Don't just game, Dungeoneer
Aren't file system scalability issues why people start using databases?
Sounds like a software engineering issue.
On the flip-side, if kernel.org is using XFS, JFS, Reiserfs (I doubt they'd risk Reiser4 yet) or any other very high-performance filesystem, then maybe the problem is one of organization.
It is rare that you actually need large numbers of files holding very small amounts of data or metadata. What is probably wanted is a virtual layer that allows the software to see those many small files, but where the files are bundled together to be more efficient to access in this kind of a setting.
It's a small world and it smells funny; I'd buy another if it wasn't for the money; Take back what I paid (SoM)
Bow before my might, l1nux l00s3rs!
Maybe kernel.org should finally consider moving to a more appropriate filesystem than ext3, preferably reiserfs for it beeing optimized to handle a lot of small files. Tail packing not only saves disk space but more important a lot of memory in block cache.
Kernel sources take up, what, only a handful of gigabytes?
So the rate of files being archived was multiplied by 128?
http://kerneltrap.org/node/5070
this interview with the maintainers has a comment from sombody who claims he asked by email and got the reply that ext3 is used
if thats not a good enough perhaps guessing that as "At this time, the servers run Fedora Core and use the 2.6 kernel provided by RedHat." they might be using ext3 that is the default.
Are you reading this man?
You're responsible for all the world's problems! The linux kernel, bitrot on my cds, war in Iraq, Guantanamo Bay, and now git!
Come on Linus, clean up your act!
(Sorry if this offends *anyone*)
Anything is possible, except skiing through revolving doors.
We did some tests comparing reiser3, xfs, and ext3 with the dir_index option on 2.6 kernels. We were writing thousands (ok tens of thousands) of small files into a couple of directories (specialized app, you don't want to know.)
When directories got large, ext3 with the hash lookups (between 800 and 1500 creations per second on newish hardware) ran much faster than xfs, oh and several orders of magnitude faster than ext3 without the directory hashing. reiser3 was slower than xfs.

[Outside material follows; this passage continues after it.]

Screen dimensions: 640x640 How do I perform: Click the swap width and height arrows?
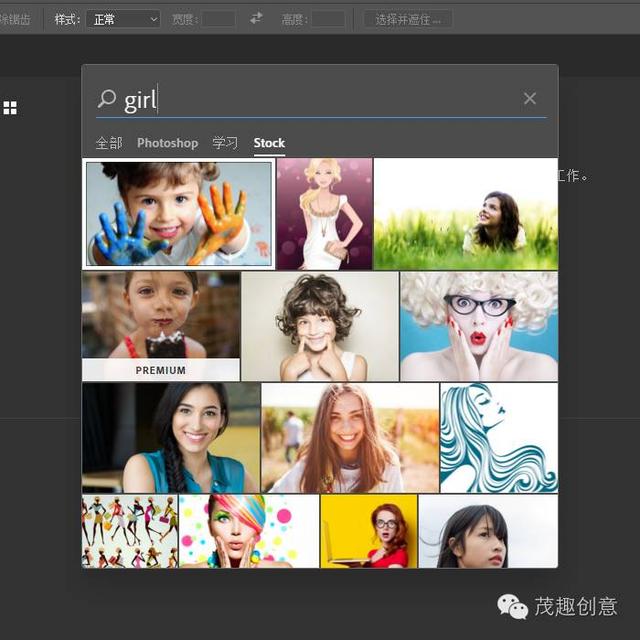coord(256,18)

We were thinking of going with xfs anyways, because it was so attractive that the directories would shrink when files were deleted (whereas ext3 directories stay big, with a hole in it.) but xfs would crash on us after a couple of days. So In March we chose ext3. We have approximately 9 million files in a single file system at the moment, it seems to work ok, but the system crashes every three weeks or so. We think we might have tortured it too much, and can reasonably keep only about 2 million files on-line, so we'll see if that helps.
of course, ymmv.
you don't want to know
But I _do_ want to know, waaahh!
I wonder if JFS would work, maybe it is too slow - I found that some xfs filesystems that I had got corrupted but even after power outages, etc my jfs partitions just keep plugging away.